Privilegio dell'infanzia


La verità è che io vivo sempre nella mia infanzia. […] 
In verità, abito sempre nel mio sogno e 
di tanto in tanto faccio una visita alla realtà. 
I. Bergman


“Per dir la verità, penso ai miei primi anni con piacere e curiosità. La fantasia e i sensi ricevevano nutrimento e io non ricordo d’essermi mai annoiato. Anzi, i giorni e le ore esplodevano di stranezze, scene inaspettate, istanti magici. Riesco ancora ad aggirarmi per il paesaggio della mia infanzia e rivivere luci, odori, persone, spazi, momenti, gesti, toni di voce e oggetti. Raramente si tratta di episodi su cui si può raccontare qualcosa, si tratta piuttosto di film, brevi o lunghi, girati a caso, senza un punto culminante.
Privilegio dell’infanzia: muoversi senza impedimenti tra magia e pappa quotidiana, tra terrore sconfinato e gioia esplosiva. Non c’erano limiti al di fuori delle proibizioni e delle regole, e queste erano simili a ombre, il più delle volte incomprensibili. Per esempio non capivo il tempo: devi imparare una buona volta a fare attenzione al tempo, hai ricevuto un orologio, hai imparato a leggere l’orologio. Eppure il tempo non esisteva. Arrivavo in ritardo a scuola, arrivavo in ritardo a tavola. Passeggiavo sereno nel parco dell’ospedale, osservavo e fantasticavo, il tempo si fermava finché qualcosa mi ricordava che dovevo aver fame, e poi erano scenate.

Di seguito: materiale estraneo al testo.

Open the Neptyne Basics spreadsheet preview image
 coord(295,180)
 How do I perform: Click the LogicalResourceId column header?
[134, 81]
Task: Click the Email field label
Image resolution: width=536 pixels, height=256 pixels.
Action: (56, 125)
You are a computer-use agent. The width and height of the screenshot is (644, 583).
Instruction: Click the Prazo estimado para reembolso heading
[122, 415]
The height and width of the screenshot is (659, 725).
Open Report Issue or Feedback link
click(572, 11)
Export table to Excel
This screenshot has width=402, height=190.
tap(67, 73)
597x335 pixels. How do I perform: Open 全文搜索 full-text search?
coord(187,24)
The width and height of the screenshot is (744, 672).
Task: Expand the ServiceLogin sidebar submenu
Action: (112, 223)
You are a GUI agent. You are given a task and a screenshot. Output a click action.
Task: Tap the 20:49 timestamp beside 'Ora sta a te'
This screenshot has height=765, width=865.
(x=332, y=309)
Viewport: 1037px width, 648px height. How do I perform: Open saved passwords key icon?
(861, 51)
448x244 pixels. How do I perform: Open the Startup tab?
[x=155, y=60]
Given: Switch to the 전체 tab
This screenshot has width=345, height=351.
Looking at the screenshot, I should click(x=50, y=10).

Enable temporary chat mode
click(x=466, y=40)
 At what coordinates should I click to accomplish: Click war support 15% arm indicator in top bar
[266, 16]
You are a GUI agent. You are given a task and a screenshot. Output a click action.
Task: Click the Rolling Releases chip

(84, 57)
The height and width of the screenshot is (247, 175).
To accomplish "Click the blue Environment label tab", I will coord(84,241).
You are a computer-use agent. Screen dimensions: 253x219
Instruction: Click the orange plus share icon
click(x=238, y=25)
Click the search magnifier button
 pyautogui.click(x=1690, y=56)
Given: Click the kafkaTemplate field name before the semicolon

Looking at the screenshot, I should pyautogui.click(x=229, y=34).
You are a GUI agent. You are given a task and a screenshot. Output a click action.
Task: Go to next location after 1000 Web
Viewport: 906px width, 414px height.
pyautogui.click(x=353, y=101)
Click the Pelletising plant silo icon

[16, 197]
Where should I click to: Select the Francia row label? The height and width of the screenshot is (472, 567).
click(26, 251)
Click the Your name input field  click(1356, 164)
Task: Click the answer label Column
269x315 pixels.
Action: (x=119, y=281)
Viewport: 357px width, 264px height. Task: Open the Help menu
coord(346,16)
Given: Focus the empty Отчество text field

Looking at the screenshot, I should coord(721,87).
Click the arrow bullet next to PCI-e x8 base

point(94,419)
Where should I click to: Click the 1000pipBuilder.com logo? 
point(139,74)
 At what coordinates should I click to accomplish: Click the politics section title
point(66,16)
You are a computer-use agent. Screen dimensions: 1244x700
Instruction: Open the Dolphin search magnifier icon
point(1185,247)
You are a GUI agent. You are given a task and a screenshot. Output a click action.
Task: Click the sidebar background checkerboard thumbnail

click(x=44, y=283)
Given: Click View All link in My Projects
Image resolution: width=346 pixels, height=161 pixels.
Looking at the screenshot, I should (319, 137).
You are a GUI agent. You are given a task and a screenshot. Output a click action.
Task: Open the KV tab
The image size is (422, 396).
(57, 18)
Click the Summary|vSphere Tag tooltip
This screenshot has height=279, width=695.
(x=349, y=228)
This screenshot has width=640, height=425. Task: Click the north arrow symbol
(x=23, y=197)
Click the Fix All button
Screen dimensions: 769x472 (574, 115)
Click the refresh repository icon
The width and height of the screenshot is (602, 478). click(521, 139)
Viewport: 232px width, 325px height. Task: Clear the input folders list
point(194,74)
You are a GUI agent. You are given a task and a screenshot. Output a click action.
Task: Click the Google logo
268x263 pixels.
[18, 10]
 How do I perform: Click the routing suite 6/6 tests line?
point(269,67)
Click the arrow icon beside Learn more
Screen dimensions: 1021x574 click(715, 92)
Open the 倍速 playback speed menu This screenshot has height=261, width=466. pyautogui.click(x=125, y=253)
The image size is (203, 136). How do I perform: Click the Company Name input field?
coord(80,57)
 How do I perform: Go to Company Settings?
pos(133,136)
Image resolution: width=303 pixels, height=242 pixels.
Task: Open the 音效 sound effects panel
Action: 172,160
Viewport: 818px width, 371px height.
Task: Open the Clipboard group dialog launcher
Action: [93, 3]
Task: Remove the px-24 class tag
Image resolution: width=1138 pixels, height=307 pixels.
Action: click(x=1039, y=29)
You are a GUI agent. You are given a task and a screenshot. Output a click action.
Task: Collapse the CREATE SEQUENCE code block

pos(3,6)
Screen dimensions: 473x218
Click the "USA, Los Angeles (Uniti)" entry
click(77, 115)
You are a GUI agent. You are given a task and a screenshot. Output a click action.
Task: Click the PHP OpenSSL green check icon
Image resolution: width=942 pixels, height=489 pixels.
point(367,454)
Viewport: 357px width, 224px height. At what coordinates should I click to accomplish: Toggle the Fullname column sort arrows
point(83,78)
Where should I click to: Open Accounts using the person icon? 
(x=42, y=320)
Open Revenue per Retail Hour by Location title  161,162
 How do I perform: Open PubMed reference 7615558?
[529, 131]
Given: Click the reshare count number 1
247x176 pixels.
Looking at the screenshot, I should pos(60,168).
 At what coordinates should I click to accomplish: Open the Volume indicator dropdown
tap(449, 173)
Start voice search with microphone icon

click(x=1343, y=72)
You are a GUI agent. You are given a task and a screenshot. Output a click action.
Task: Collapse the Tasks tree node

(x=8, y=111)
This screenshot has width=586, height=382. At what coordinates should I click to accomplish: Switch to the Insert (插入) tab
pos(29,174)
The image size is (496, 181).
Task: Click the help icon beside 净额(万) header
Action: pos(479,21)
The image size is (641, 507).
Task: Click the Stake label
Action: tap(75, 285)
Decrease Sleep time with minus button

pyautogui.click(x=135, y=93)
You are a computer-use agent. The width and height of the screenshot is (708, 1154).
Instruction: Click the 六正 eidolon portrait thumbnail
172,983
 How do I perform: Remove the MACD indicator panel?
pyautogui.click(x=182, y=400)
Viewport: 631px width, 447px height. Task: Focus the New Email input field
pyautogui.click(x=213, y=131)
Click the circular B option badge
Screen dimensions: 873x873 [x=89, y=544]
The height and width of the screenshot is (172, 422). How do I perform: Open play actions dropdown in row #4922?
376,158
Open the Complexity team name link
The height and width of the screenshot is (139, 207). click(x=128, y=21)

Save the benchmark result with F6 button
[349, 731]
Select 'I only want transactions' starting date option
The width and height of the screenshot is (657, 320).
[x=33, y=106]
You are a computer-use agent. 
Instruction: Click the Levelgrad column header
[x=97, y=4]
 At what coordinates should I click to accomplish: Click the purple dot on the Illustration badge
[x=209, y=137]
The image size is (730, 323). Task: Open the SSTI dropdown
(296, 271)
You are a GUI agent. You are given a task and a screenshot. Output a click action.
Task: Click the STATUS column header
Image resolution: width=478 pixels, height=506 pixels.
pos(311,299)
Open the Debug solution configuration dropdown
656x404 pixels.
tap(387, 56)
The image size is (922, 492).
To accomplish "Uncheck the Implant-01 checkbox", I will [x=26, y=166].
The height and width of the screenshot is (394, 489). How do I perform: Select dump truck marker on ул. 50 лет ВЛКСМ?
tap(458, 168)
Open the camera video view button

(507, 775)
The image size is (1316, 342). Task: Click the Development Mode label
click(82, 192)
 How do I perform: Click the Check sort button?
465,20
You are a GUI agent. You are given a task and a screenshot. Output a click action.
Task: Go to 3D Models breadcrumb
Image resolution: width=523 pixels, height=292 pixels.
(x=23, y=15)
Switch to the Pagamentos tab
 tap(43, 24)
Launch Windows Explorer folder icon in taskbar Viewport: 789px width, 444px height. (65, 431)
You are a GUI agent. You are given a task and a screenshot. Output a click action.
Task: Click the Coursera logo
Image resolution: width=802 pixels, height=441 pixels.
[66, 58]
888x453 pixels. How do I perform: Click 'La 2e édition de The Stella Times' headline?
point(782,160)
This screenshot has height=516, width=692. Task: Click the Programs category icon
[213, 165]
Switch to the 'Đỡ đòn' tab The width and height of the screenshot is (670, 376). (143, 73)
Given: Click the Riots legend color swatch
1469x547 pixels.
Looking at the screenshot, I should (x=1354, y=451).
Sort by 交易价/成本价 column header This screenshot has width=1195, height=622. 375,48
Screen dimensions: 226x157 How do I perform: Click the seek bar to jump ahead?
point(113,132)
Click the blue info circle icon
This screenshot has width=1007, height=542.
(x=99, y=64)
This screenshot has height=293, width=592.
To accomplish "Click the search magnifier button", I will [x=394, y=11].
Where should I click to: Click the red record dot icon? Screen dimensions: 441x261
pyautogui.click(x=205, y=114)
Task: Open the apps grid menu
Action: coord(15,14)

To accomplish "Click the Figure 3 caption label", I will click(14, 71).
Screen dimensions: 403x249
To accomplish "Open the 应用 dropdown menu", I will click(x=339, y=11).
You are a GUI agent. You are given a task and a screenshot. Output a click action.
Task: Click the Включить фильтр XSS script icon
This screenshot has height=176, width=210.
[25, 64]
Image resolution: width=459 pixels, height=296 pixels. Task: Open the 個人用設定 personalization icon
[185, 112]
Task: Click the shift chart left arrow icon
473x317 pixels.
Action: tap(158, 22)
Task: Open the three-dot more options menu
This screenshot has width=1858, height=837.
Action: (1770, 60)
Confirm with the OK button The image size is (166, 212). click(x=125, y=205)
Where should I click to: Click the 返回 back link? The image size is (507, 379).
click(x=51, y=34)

Era difficile distinguere la fantasia da quello che era considerato reale. Se mi sforzavo potevo magari costringere la realtà a mantenersi reale, ma c’erano per esempio i fantasmi e gli spiriti. Come dovevo fare con loro? E le fiabe, erano reali?” 
I. Bergman (1992), Immagini, Garzanti, Milano, p.332.